Translating research to products
WCEPS helps UW-Madison researchers
release online educational leadership assessment
Friends of UW–Madison started the Wisconsin Center for Educational Products and Services (WCEPS) in 2011, with the hope that this organization could find success licensing and marketing innovative products in the field of education created by faculty, staff and students.
Although WCEPS is just three years old and its work is only beginning, these hopes are becoming a reality.
In March, researchers at UW–Madison announced the release of a web-based survey tool that helps K–12 schools measure the extent to which tasks proven to improve learning are happening. This survey, named the Comprehensive Assessment of Leadership for Learning (CALL), was created by School of Education professors Richard Halverson and Carolyn Kelley, and is now available to schools via WCEPS.

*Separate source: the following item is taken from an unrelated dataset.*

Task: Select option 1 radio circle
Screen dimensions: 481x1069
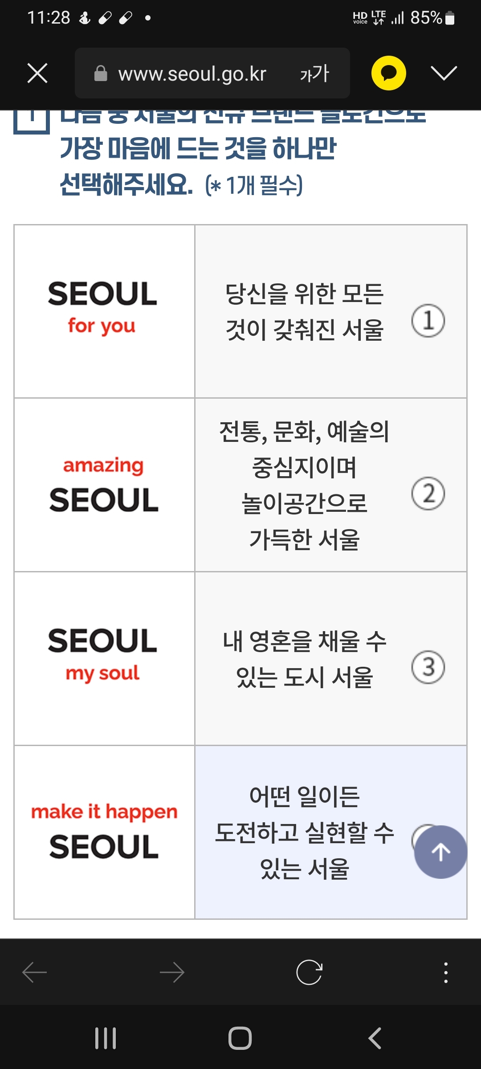Action: pos(428,321)
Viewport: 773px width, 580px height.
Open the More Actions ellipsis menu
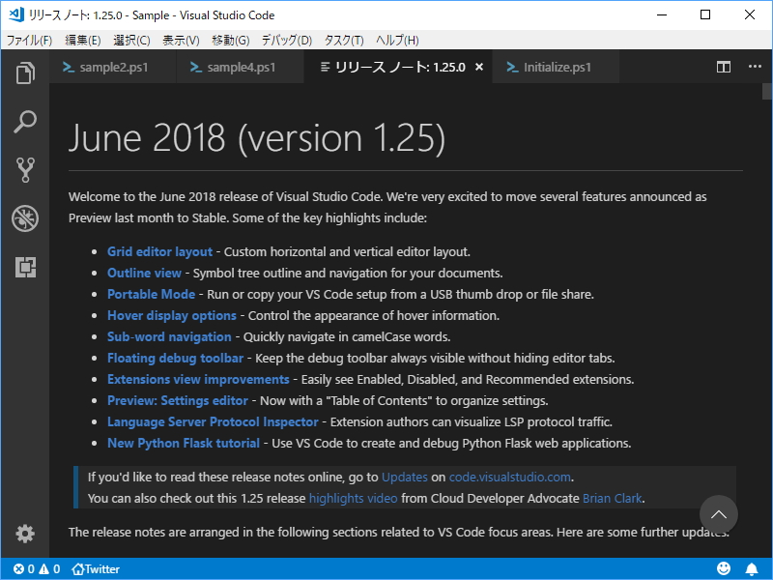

“WCEPS has helped us define our market, develop a business plan, establish ownership, trademark, pricing … all critical business functions that are foreign to most faculty members,” says Kelley, who is chair of the Department of Educational Leadership and Policy Analysis
. “As more and more UW faculty seek to ensure that their research has an impact beyond the academy, WCEPS will play an increasingly important role in translating research findings to products that can improve the quality of education in Wisconsin and beyond.”
Unlike other leadership measures, the CALL assessment focuses not on an individual leader, such as the principal, but on how well the educational team as a whole implements leadership functions day-today throughout the school. In addition, CALL isn’t designed to “grade” educators but to provide detailed guidance and concrete recommendations to bolster school improvement plans.
CALL also is unique because it was created with support from a U.S. Department of Education grant and is based on more than four years of research. The Georgia Leadership Institute for School Improvement (GLISI), a proven partner to education leaders in Georgia, earlier this year purchased annual CALL subscriptions for five of its partner schools.
Matt Messinger, who was hired as the first executive director of WCEPS in June 2011, says the organization and its growing team of six employees feel fortunate to work with the innovative products created at the university, including the Wisconsin Center for Education Research (WCER), which is housed within the School of Education. In addition to CALL, WCEPS also distributes products created by WIDA. The World-Class Instructional Design and Assessment (WIDA) group, which is housed within WCER, is a founding partner, with millions of people across the United States and around the world learning English by using WIDA products.
Thanks to these success stories, since WCEPS started full-time operations with one employee in June 2011, it has returned $973,500 in cost recovery to WCER and earmarked an additional $119,700 to benefit the university.
A nine-person board of directors governs WCEPS. Julie Underwood, dean of the UW–Madison School of Education, and Robert Mathieu, director of the Wisconsin Center for Education Research, serve as ex-officio members.
“Our shared goal is to improve education and WCEPS gives us the ability to move those great ideas developed on our campus into the education market,” says Underwood.